-- GIVEN DATA follows --
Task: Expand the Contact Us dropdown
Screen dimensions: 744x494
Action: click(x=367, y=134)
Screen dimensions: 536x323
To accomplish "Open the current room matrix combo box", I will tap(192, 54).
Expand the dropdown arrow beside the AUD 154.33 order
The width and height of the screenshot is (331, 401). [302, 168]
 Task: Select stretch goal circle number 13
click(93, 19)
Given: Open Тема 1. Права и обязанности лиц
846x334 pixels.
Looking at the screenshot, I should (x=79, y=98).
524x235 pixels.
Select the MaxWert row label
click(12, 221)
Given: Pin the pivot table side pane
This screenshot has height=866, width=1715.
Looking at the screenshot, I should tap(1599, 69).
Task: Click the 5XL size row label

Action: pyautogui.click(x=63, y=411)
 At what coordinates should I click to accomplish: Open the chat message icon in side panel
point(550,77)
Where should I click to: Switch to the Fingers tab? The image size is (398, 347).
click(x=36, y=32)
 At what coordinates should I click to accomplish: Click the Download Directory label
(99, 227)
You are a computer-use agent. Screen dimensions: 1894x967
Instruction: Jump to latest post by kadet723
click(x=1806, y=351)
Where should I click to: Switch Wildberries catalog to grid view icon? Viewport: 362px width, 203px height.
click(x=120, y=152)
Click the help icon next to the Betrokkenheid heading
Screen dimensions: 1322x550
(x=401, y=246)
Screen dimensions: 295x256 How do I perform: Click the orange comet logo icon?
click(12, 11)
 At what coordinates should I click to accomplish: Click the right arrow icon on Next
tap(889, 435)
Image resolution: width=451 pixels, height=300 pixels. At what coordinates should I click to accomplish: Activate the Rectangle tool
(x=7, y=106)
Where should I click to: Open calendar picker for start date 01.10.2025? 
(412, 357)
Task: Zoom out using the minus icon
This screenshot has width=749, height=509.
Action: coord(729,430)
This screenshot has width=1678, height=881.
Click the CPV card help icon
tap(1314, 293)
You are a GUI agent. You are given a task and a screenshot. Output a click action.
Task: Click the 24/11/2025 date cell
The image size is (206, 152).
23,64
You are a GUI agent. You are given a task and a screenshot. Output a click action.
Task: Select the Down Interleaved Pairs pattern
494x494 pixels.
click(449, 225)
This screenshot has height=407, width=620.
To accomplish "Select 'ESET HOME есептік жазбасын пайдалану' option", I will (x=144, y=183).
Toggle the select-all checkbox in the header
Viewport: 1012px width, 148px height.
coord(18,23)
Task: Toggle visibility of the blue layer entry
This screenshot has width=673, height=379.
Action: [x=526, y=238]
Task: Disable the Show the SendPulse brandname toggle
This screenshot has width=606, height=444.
-- GIVEN DATA concluded --
WORK ORDER:
Retype all the material exactly as shown.

ANSWER BOX:
Task: Expand the Contact Us dropdown
Screen dimensions: 744x494
Action: click(x=367, y=134)
Screen dimensions: 536x323
To accomplish "Open the current room matrix combo box", I will tap(192, 54).
Expand the dropdown arrow beside the AUD 154.33 order
The width and height of the screenshot is (331, 401). [302, 168]
 Task: Select stretch goal circle number 13
click(93, 19)
Given: Open Тема 1. Права и обязанности лиц
846x334 pixels.
Looking at the screenshot, I should (x=79, y=98).
524x235 pixels.
Select the MaxWert row label
click(12, 221)
Given: Pin the pivot table side pane
This screenshot has height=866, width=1715.
Looking at the screenshot, I should tap(1599, 69).
Task: Click the 5XL size row label

Action: pyautogui.click(x=63, y=411)
 At what coordinates should I click to accomplish: Open the chat message icon in side panel
point(550,77)
Where should I click to: Switch to the Fingers tab? The image size is (398, 347).
click(x=36, y=32)
 At what coordinates should I click to accomplish: Click the Download Directory label
(99, 227)
You are a computer-use agent. Screen dimensions: 1894x967
Instruction: Jump to latest post by kadet723
click(x=1806, y=351)
Where should I click to: Switch Wildberries catalog to grid view icon? Viewport: 362px width, 203px height.
click(x=120, y=152)
Click the help icon next to the Betrokkenheid heading
Screen dimensions: 1322x550
(x=401, y=246)
Screen dimensions: 295x256 How do I perform: Click the orange comet logo icon?
click(12, 11)
 At what coordinates should I click to accomplish: Click the right arrow icon on Next
tap(889, 435)
Image resolution: width=451 pixels, height=300 pixels. At what coordinates should I click to accomplish: Activate the Rectangle tool
(x=7, y=106)
Where should I click to: Open calendar picker for start date 01.10.2025? 
(412, 357)
Task: Zoom out using the minus icon
This screenshot has width=749, height=509.
Action: coord(729,430)
This screenshot has width=1678, height=881.
Click the CPV card help icon
tap(1314, 293)
You are a GUI agent. You are given a task and a screenshot. Output a click action.
Task: Click the 24/11/2025 date cell
The image size is (206, 152).
23,64
You are a GUI agent. You are given a task and a screenshot. Output a click action.
Task: Select the Down Interleaved Pairs pattern
494x494 pixels.
click(449, 225)
This screenshot has height=407, width=620.
To accomplish "Select 'ESET HOME есептік жазбасын пайдалану' option", I will (x=144, y=183).
Toggle the select-all checkbox in the header
Viewport: 1012px width, 148px height.
coord(18,23)
Task: Toggle visibility of the blue layer entry
This screenshot has width=673, height=379.
Action: [x=526, y=238]
Task: Disable the Show the SendPulse brandname toggle
This screenshot has width=606, height=444.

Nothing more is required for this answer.